A day in the life of the international traveller.
- Wake at 7.30am and head for breakfast. Wife has last day of strategy meetings. I amuse myself wandering hotel and checking in on National Bar Association 88th national convention. Meet a lady whose family hails from Seaford Town, but she’s not blond, blue-eyed, or white. Funny.
- Check out of hotel and wait for the strategists to finish. Talk more to Miami resident about life in the city, its racial tensions, especially.
- Leave Miami Beach hotel at 12.45pm, with almost 4 hours to spare before departure; allowing 2 hours ahead for check in at airport, there should be no problem. Right? Let’s see.
- 30 minutes to go 1/2 mile as traffic blocked from hotel to road leading to airport, all because of one lane blocked by road works. Arrive at Miami International Airport close to 1.30pm. Still plenty of time.

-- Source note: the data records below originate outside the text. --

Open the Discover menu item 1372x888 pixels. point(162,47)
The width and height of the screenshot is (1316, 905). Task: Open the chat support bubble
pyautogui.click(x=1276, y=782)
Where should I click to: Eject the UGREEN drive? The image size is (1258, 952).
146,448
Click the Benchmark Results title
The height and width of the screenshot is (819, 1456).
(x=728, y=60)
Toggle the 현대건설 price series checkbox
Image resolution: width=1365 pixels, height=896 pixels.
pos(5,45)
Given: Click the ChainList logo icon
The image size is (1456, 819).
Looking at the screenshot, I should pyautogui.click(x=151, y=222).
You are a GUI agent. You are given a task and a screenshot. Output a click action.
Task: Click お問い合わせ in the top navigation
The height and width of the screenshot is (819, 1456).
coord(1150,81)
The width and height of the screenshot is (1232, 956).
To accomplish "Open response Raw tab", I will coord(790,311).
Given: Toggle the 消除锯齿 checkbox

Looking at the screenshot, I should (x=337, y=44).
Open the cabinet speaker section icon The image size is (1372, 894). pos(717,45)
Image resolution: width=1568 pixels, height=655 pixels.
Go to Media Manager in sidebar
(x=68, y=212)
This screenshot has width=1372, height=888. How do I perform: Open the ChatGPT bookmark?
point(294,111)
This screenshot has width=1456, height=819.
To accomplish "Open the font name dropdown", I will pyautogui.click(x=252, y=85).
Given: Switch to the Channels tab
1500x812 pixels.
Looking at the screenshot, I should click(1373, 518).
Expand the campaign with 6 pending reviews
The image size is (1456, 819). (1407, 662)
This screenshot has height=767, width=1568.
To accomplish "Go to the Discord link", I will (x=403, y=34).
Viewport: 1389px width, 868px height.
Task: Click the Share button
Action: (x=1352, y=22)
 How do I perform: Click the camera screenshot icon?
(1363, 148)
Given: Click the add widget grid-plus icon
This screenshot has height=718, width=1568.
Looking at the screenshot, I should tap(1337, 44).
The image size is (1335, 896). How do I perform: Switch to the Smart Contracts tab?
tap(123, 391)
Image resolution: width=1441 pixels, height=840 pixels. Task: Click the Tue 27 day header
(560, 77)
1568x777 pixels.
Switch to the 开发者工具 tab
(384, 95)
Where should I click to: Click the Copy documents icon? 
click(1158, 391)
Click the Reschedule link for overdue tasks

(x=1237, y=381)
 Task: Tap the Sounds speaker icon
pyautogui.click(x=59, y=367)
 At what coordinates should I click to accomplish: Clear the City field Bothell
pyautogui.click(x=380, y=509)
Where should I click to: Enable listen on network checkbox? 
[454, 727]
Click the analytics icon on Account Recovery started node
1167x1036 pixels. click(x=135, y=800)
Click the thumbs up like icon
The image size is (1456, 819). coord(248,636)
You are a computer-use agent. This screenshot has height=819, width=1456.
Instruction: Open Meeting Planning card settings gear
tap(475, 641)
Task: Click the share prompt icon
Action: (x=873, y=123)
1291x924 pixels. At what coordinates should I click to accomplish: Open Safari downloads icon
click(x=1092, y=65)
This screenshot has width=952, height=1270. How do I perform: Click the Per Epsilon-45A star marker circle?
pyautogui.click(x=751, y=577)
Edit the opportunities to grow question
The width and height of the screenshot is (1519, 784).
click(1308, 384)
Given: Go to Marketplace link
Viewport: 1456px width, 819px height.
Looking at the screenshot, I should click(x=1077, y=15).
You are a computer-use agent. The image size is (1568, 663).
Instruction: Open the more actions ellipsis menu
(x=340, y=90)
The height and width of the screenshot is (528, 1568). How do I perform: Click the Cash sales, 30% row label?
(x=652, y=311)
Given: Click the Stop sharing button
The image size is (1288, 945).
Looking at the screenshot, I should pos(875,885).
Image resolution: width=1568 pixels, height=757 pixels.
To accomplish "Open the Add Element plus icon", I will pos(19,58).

- Drop off wife and bags, and friends whom we’d taken to airport. I head to ‘rental car center’, following green signs from terminal.
- Once round airport to same starting point. Another trip round, following signs to go straight but heading down to parking lot, because I thought I had misread the signs. I realise my error and try to back up into traffic, and follow signs again. I end up again at same start point…
- Once round again and follow signs for airport exit, but ask a cab driver where to go. He tells me a road name and suggests I go through taxi drop-off area. I’m met by a policeman. I explain my quest.
- “Get off at number 3,” he says. Number 3 what? I ask. “Number 3”. I have visions of The Prisoner. I head off again, looking carefully for ‘Number 3″. I see it!
- A ramp sign marked ‘3’ pointing to a freeway exit, and below the road name is ‘Rental Car Center’ but well disguised by tree branches. Pure genius!
- I follow ramp and eventually find rental car lot. I deliver car and head back to terminal on the monorail, where I arrive at 2.15. Still plenty of time. Gate agent hears my story and agrees about the crazy signage, saying it’s been reported many times but no action by local government.
- My wife tells me that my ticket is booked for tomorrow, not today, but…she’s rebooked me for later flight today at 7.45pm.
- We go to eat. We buy some essential island wear. If I had not known better, I would have thought this was for ‘comfort’.
- She heads to her gate; her flights at 4.40. I head to the lounge. I see a family of 6 (3 couples) wanting to enter but without enough privileges for guests. I offer to put two of the guests on my card, stipulating that I will request having my choice of the women to do with as I please. One woman suggests that I take all three of them 🙂 I agree. We laugh and explain the solution to the men, who wish me good luck.
- My wife sends me message that she has just been given upgrade to 1st class (she has status), as flight was overbooked in economy 🙂 She suggests I get on upgrade list (I have no status :-)).
- I ask to be put on upgrade list: I’m #1. Airline assistant tells me that two seats have opened up on the same flight as my wife, but I cannot switch because I have a checked bag. Bah! I visualise getting a bowl of hot nuts for supper on the plane.
- I decide to go on Twitter and ‘converse’ with @iflymia about airport signage and my tour of airport. I get prompt reply and engage in back and forth on Twitter, then suggest email messages. I notice competition on MIA Twitter page, respond and win a prize! Woo-hoo!
- I read and write while awaiting flight. I reach gate at 7pm. Plane is delayed arriving. Crew eventually arrives. Plane takes off at 8.15.
- I have no status so am settled into window seat in economy. I read New York Times and am provoked by article on soccer and statistics; I write a critique.
- Plane arrives Kingston at 8.45, and am out of airport by 9pm.
- I see my family and put my daughter to bed at 10pm.
- I continue dialog with MIA official, who wants more details and promises to drive the route and see the problems; he also asks for input on how to improve services and use of Facebook and Twitter, which are new ventures. He needs my address to deliver my gift.
- I write this and plan to publish it. It’s 11.30pm.
Jamaica is much cooler on my arrival, after a shower and an approaching weather system. A short flight meant that I’m not exhausted. The plane was jammed full, as my wife’s had been. Tourists outnumbered by returning residents. Jamfest is on this weekend, but I suspect the arrivals for that were earlier in the week. The road is quiet on the drive home. Saturday night leads into Sunday morning and church for many. Have to head the way of all flesh as tiredness hits me.